Extracted material =>
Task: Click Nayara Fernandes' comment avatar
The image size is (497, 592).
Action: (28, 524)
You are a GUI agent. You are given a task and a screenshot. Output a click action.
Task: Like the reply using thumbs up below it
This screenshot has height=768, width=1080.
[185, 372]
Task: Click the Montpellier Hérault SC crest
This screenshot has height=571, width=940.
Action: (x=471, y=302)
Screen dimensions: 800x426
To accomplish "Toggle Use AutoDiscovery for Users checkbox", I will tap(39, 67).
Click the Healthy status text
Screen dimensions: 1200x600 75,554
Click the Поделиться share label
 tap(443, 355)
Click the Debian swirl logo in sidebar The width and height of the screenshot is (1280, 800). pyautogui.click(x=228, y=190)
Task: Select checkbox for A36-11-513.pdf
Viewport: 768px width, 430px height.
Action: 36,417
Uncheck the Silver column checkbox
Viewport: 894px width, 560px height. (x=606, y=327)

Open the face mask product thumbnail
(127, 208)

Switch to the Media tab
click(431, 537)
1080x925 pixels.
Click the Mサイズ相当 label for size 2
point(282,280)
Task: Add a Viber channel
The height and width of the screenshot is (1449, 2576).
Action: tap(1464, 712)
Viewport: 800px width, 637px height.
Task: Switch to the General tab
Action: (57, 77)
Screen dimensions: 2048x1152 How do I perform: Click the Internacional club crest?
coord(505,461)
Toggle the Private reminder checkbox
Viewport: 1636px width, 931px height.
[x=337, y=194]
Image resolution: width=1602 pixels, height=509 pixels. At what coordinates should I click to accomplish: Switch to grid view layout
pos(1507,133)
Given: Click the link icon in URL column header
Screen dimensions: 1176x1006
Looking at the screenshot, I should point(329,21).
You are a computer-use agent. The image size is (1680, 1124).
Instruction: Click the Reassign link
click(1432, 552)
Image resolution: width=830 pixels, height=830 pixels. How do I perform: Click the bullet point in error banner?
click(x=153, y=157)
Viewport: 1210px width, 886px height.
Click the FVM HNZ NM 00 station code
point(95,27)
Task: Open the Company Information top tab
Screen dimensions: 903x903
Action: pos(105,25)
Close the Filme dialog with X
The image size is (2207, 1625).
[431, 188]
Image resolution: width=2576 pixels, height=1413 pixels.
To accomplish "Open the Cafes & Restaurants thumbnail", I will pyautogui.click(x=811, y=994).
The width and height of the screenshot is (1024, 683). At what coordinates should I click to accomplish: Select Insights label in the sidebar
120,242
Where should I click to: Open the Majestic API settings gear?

Task directions =>
Rewrite the rows above so that every "checkbox" becomes "check box", leaving the rest untouched.

Answer to this problem =>
Task: Click Nayara Fernandes' comment avatar
The image size is (497, 592).
Action: (28, 524)
You are a GUI agent. You are given a task and a screenshot. Output a click action.
Task: Like the reply using thumbs up below it
This screenshot has height=768, width=1080.
[185, 372]
Task: Click the Montpellier Hérault SC crest
This screenshot has height=571, width=940.
Action: (x=471, y=302)
Screen dimensions: 800x426
To accomplish "Toggle Use AutoDiscovery for Users check box", I will tap(39, 67).
Click the Healthy status text
Screen dimensions: 1200x600 75,554
Click the Поделиться share label
 tap(443, 355)
Click the Debian swirl logo in sidebar The width and height of the screenshot is (1280, 800). pyautogui.click(x=228, y=190)
Task: Select check box for A36-11-513.pdf
Viewport: 768px width, 430px height.
Action: 36,417
Uncheck the Silver column check box
Viewport: 894px width, 560px height. (x=606, y=327)

Open the face mask product thumbnail
(127, 208)

Switch to the Media tab
click(431, 537)
1080x925 pixels.
Click the Mサイズ相当 label for size 2
point(282,280)
Task: Add a Viber channel
The height and width of the screenshot is (1449, 2576).
Action: tap(1464, 712)
Viewport: 800px width, 637px height.
Task: Switch to the General tab
Action: (57, 77)
Screen dimensions: 2048x1152 How do I perform: Click the Internacional club crest?
coord(505,461)
Toggle the Private reminder check box
Viewport: 1636px width, 931px height.
[x=337, y=194]
Image resolution: width=1602 pixels, height=509 pixels. At what coordinates should I click to accomplish: Switch to grid view layout
pos(1507,133)
Given: Click the link icon in URL column header
Screen dimensions: 1176x1006
Looking at the screenshot, I should point(329,21).
You are a computer-use agent. The image size is (1680, 1124).
Instruction: Click the Reassign link
click(1432, 552)
Image resolution: width=830 pixels, height=830 pixels. How do I perform: Click the bullet point in error banner?
click(x=153, y=157)
Viewport: 1210px width, 886px height.
Click the FVM HNZ NM 00 station code
point(95,27)
Task: Open the Company Information top tab
Screen dimensions: 903x903
Action: pos(105,25)
Close the Filme dialog with X
The image size is (2207, 1625).
[431, 188]
Image resolution: width=2576 pixels, height=1413 pixels.
To accomplish "Open the Cafes & Restaurants thumbnail", I will pyautogui.click(x=811, y=994).
The width and height of the screenshot is (1024, 683). At what coordinates should I click to accomplish: Select Insights label in the sidebar
120,242
Where should I click to: Open the Majestic API settings gear?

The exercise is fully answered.